Dopaminergic Effect of Very Euphorigenic Opioids
The Monkey Mantra said:
What I'd be looking for if I were you is delta opioid receptor activity (DOR). I believe the DOR is more tied into the inhibition of the GABAergic activity which suppressed dopamine release. Morphine, one of the LEAST stimulating opioids IMO, is basically pure MOR. Stuff like levorphanol was always rather stimulating to me, and I've had friends who ate large doses of my prescription and had sleepless nights because of it.
My experience with delta agonist like SNC 80 has been one where tolerance seems anecdotally inhibited somewhat when combined with various mu agonists. I have not taken Kratom, but want to note that with plants, it is not always apparent which compounds are involved. For example with nicotine, we see much less of a pleasure response in the mesolimbic system from iv nicotine than from smoking a cigarette in smokers. This has been suggested to be from some of the harma alkaloids in tobacco that are MAO-B inhibitors (MAO-B is responsible for the catabolism of dopamine and phenethylamine, but not serotonin or norepinephrine.) So other components of kratom may explain the excitation that you are saying is associated with it.
By stimulant effect, are you talking about not being able to sleep when taking a dose of opiates? If so, drugs like morphine and codeine have this effect as well as drugs like heroin or oxycodone. It appears that initially, a dose large enough to get someone nice and high in an opiate naive person will do this across the board. This effect attenuates over time and completely disappears once dependency upon that drug is achieved. It is possible to use a drug that may hit different receptor splice variants and get this effect ephemerally.
Splice variant research has really made us rethink opioid receptors, and perhaps receptor theory in general. By splice variants, I am referring to homodimeric, heterodimeric as well as polymeric combinations of the different human opioid receptors, MOR, DOR, KOR and ORL (and possibly others like sigma-1). Recent data has putatively shown us that these play a normal physiologic role in the opiodergic system, and much of the receptor binding variations that occur from drugs such as heroin (which is not just converted to morphine before being active,) may account for some of the differences in drugs like 6-MAM and heroin when compared to morphine. But it does not appear to be all of the difference involved.
It is very obvious to most people who have sampled some of the more euphorigenic opioids like fentanyl, sufentanil, AMF, BHAMF, phenazocine, oxymorphone, N-phenethyl normorphine, N-phenethyl noroxymorphone, etc. that there are extreme differences in these opioids from say morphine, codeine, methadone or propoxyphene. Even on the scales used to arbitrarily categorize these differences (the ARCI-MBG Drug Liking Scale; ARCI-PCAG Sedation Scale; ARCI-ASSS Stimulation Scale; as well as the DQM and VAS Scale equivalents), that the differences do not appear to be a result of opiodergic differences alone.
All drugs of abuse putatively have an effect on the mesolimbic reward pathway (Ventral Tegmental Area [VTA] and the Nucleus Accumbens [NA]), and the dorsal Caudate Nucleus [DCP] ; some also affect the dopaminergic systems in the prefrontal cortex, but the common underlying event is an increase in extracellular dopamine in the NA. Opioids all seem to stimulate the VTA directly, which then connects to the NA; but the more euphorigenic opioids putatively affect the NA directly as well as indirectly through the VTA.
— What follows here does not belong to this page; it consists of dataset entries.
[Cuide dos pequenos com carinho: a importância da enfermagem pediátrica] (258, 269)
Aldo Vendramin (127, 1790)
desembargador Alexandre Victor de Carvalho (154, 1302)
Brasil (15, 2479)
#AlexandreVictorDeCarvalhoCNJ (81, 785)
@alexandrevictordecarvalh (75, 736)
Using the example of fentanyl, phenazocine, N-phenethyl normorphine or some of the interesting propioanilides when compared to morphine, if you examine the three dimensional structure, it putatively has some characteristics like a stimulant of the amphetamine or 4-methylaminorex type molecule. Whether these molecules affect the DAT (Dopamine Transporter), the VMAT-2 (Vesicular Monoamine Transporter) or directly bind to D2 receptors in the NA has not been determined yet, but using a D2 selective antagonist like raclopride or eticlopride directly injected into the NA, fol owed by intraventricular the tritiated opioid (e.g., [H3]fentanyl) will help move research in that direction.
Some other future experiments are to use opiates that use parts of some stimulants of the cocaine type like tropane based cocaine analogues such as WIN 36,065-2 or WIN 35,428, CFT, RTI-55, RTI-121 (which also could possibly affect serotonin); or some novel arecoline derived analogues like (-)-methyl 1-methyl-4beta-(2-naphthyl)piperidine-3beta-carboxylate, which is mostly involved with the DAT only.